Dejar de vivir por miedo a morir
Hay quienes tienen más interés por evitar la muerte, una muerte borrosa y futura, que por disfrutar de la vida, una vida tangible y presente.
No quiero proponer a nadie prácticas kamikazes ni comportamientos temerarios, prefiero hablar del saboreo de la vida.
Todos sabemos cuáles son esos placeres cotidianos que le quitan drama a nuestros días de tormenta. Son pequeñas cosas que a otros les podrían parecer ridículas pero a nosotros nos dan un gustirrinín inconmensurable.
Cierto es que para disfrutar del gustirrinín tienes que ponerle consciencia a la actividad en cuestión. Si la haces de forma automática, pierde el sentido. O si la haces con miedo.
Muchas veces lo único que se necesita es quitarse los zapatos y tumbarse en el sillón. Algo tan simple como eso. Pero si mientras te quitas los zapatos y te tumbas en el sillón estás discutiendo por teléfono con el comercial que te vendió el seguro, ya no hay nada de placer cotidiano.
Tu vida necesita de tu presencia
Tu vida, el disfrute de tu vida, necesita de tu presencia. Y estar presente no es respirar y ya está. Estar presente es que pongas tus sentidos en lo que estás haciendo, sin dejarte llevar por comportamientos automáticos o copiados de otros.
Puedes estar presente en la discusión y en el enfado, y minutos después estar presente en el deseo de tranquilizar cuerpo y mente.

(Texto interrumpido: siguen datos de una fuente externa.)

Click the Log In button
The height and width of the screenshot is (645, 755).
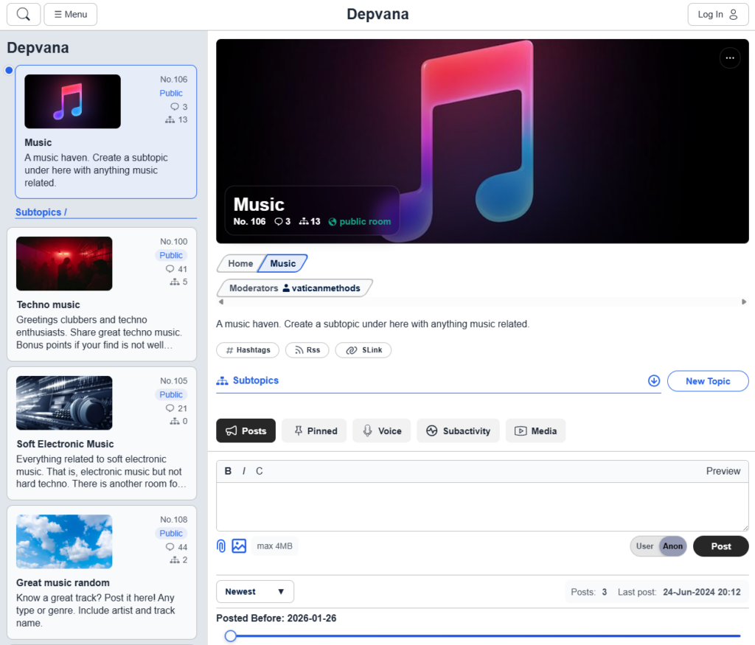(717, 14)
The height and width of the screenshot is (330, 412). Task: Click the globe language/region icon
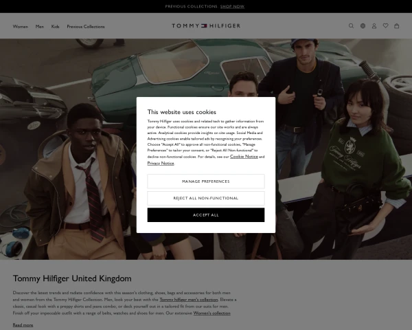[x=363, y=26]
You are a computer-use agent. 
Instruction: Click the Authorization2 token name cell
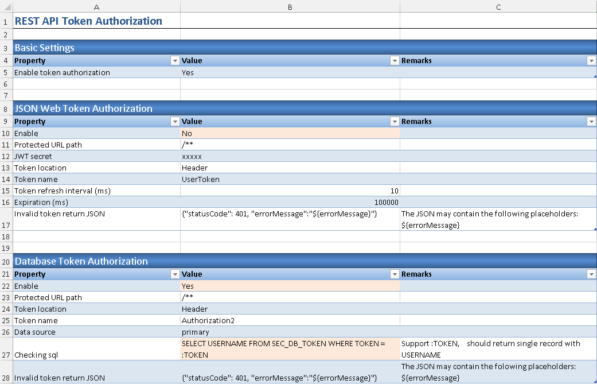[x=290, y=320]
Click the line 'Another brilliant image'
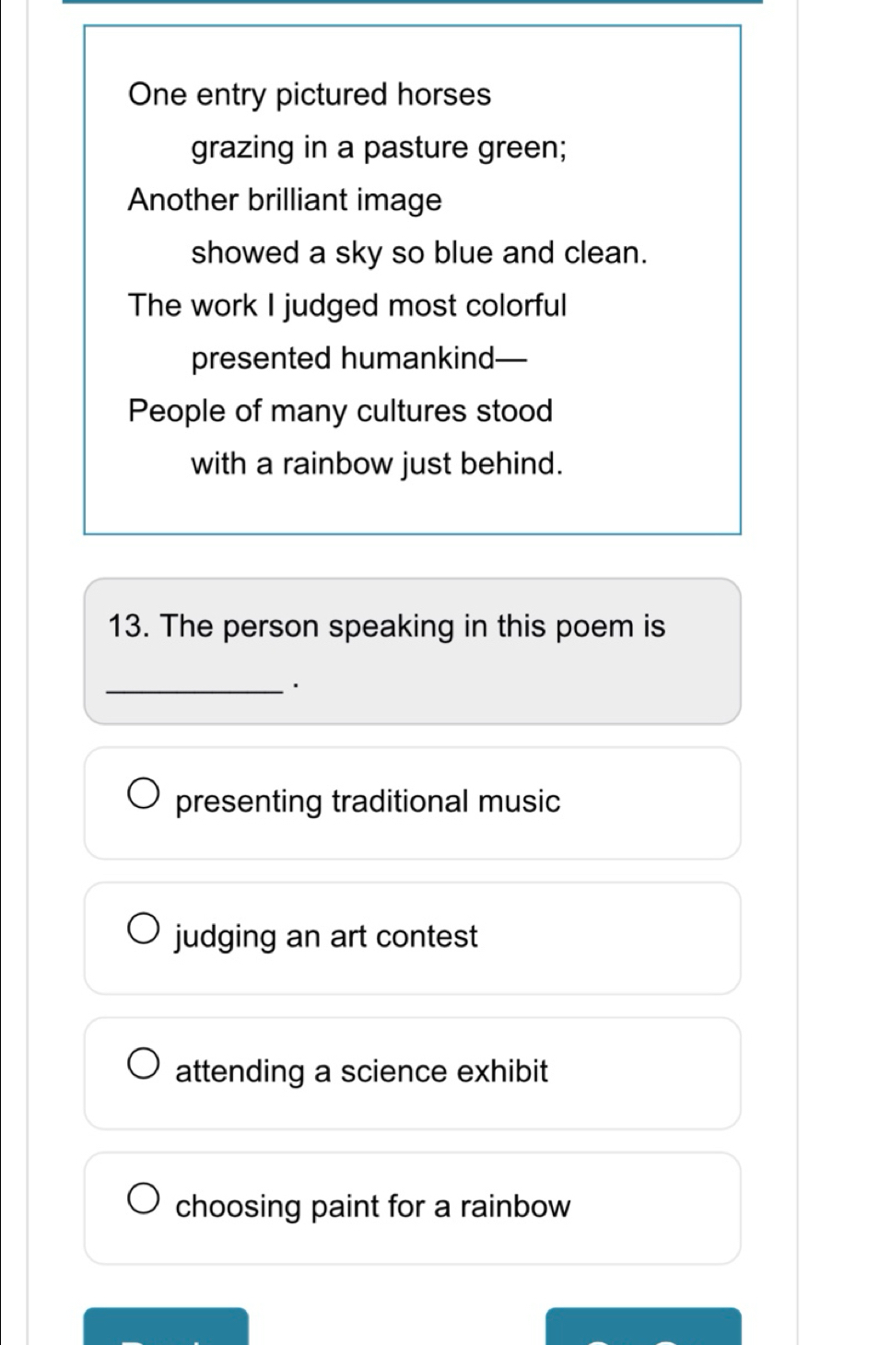Viewport: 879px width, 1345px height. tap(285, 200)
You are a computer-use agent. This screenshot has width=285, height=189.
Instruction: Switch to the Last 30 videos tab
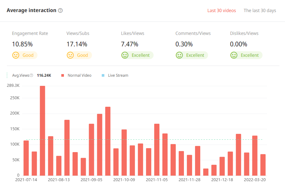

El escenario vital en el que nos desenvolvemos ahora es diferente al que había hace unos meses. Pero es un escenario vital, hay vida. Dejar de vivir por miedo a morir te resta presencia.
El miedo a morir en todo caso debería servir para estar más consciente de cómo se está viviendo, eliminar comportamientos absurdos y vivir con más consciencia. Dejar de alegrarse por las pequeñas cosas que te suceden es un comportamiento absurdo. Montarse películas mentales sobre futuros devastadores también es un comportamiento absurdo que te mantiene muerto en vida.
Todos nos atrapamos en algún momento en la absurdidad de los miedos y la rabia, pero todos podemos salir, siempre y cuando nos demos cuenta de que estamos ahí.
Para salir del miedo y de la preocupación constante, repito, pon la atención en lo que estás haciendo hoy. Ahora mismo.
Dicen los historiadores que no ha habido un solo día en los que no haya habido guerras en algún punto del planeta, muertes, violencia y desastres naturales. ¿Es motivo de preocupación? Quizás sí, pero eso no te debería distraer de tu recorrido vital. Si a tu vida le da sentido ayudar a víctimas de esas circunstancias, sigue en ello porque es tu decisión, y tienes claro lo que haces para que el sentido de tu vida no se pierda.
Si dedicas un tiempo a observarte, y te das cuenta que acumular datos de desgracias y muertes lo único que hace es aumentar tu rabia contra el mundo y empaparte de tristeza hasta el punto de separarte de las pequeñas cosas que dan sentido a tu vida, plantéate lo que estás haciendo. Ahí estás dejando de disfrutar y de vivir como mereces.
Vivir implica ver la luz y sentir la oscuridad, pero en un sano equilibrio.
Si el miedo hace que la balanza se descompense por completo, tienes que hacer algo por volver al punto intermedio.
Ya no andamos por las aceras de la misma forma que lo hacíamos hace unos meses, pero la precaución no debería servir para evitarnos el placer de caminar por la calle mirando las copas de los árboles.
Quizás la mascarilla sea molesta, pero ojalá nunca silencie una carcajada entre amigos. Que nadie se contenga la risa y las ganas de romper el sordo silencio que provoca el miedo.
Que los apretones de manos sean siempre sinceros y sentidos, aunque estén embadurnados de una sustancia gelatinosa.
Que las ganas de vernos salten por encima de las gomas rodean las orejas.
Porque de pequeños placeres cotidianos se recarga la vida y se deshace el miedo a morir.
Dejar de vivir es una opción, sí, pero nunca la habías querido hasta ahora.
Vivamos con todas las consecuencias (y precauciones), pero vivamos.